Weichglühen
Weichglühen ist ein Verfahren der Wärmebehandlung von Metallen, bei dem durch Glühen die Zerspanbarkeit sowie die Kaltverformbarkeit verbessert werden. Das Material – beispielsweise Kupfer, Messing oder Stahl – wird dabei erhitzt bis es glüht (zwischen 650° C und 750° C) und dann einige Zeit bei erhöhter Temperatur, bis zur vollständigen Gefügeumwandlung, gehalten. Dann lässt man es langsam abkühlen. Das Weichglühen verringert die Härte und erleichtert dadurch weitere Verarbeitungsschritte wie Walzen, Drahtziehen oder Stanzen beträchtlich, gerade auch weil vermieden wird, dass sich dabei Risse bilden.
Allgemeine Prozesse während des Weichglühens
Beim Weichglühen werden zunächst Defekte wie Versetzungen ausgeheilt; Spannungen im Material werden verringert. Dann erfolgt eine Rekristallisation, bei der sich neue Kerne bilden (Nukleation) und stark gespannte Kristallite ersetzen. Schließlich erfolgt Kristallwachstum.
Weichglühen bei Stählen
Bei untereutektoidem Stahl erfolgt das Weichglühen im Bereich unter der PS-Linie auf dem Eisen-Kohlenstoff-Diagramm.
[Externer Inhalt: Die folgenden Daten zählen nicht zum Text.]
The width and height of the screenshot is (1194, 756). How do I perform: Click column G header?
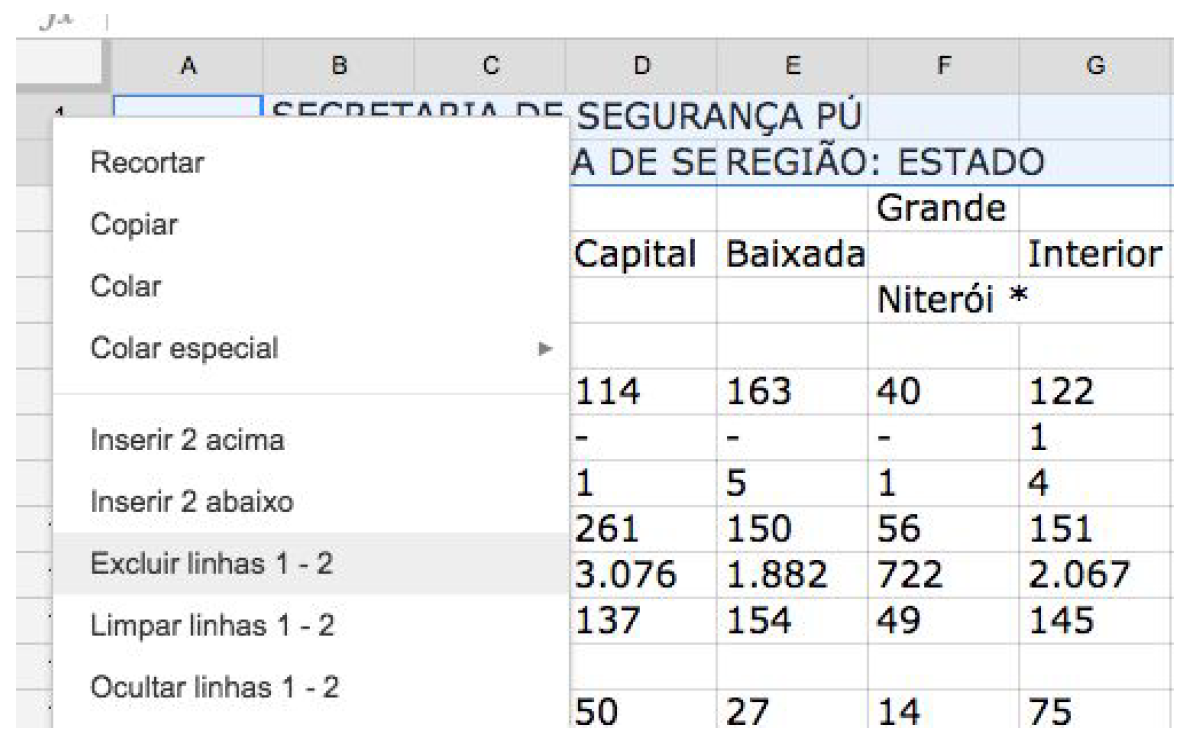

Bei übereutektoidem Stahl erfolgt das Weichglühen mit dem Pendeln um A1 (bzw. der SK-Linie) mit anschließendem langsamen Abkühlen. Dadurch wird ein für den jeweiligen Verwendungszweck hinreichend weicher und spannungsarmer Zustand erzielt.
Anmerkung: A1 bezeichnet einen Halte- oder Knickpunkt in der Abkühlkurve, also Umwandlungstemperaturen; zusätzlich werden die Bezeichnungen Ac1, Ar1, Ac2, Ar2 usw. im Eisen-Kohlenstoff-Diagramm verwendet. Dabei steht A für „arrêt“, also Halte- oder Knickpunkt, r für „refroidissement“, also Abkühlung und c für „chauffage“, also Erwärmung. Je nachdem, ob abgekühlt oder erwärmt wird, sind die Umwandlungstemperaturen u. U. unterschiedlich. Somit kann eine Umwandlungstemperatur nur mit Ac1 oder Ar1 bezeichnet werden, niemals jedoch mit Acr1 oder Arc1 usw.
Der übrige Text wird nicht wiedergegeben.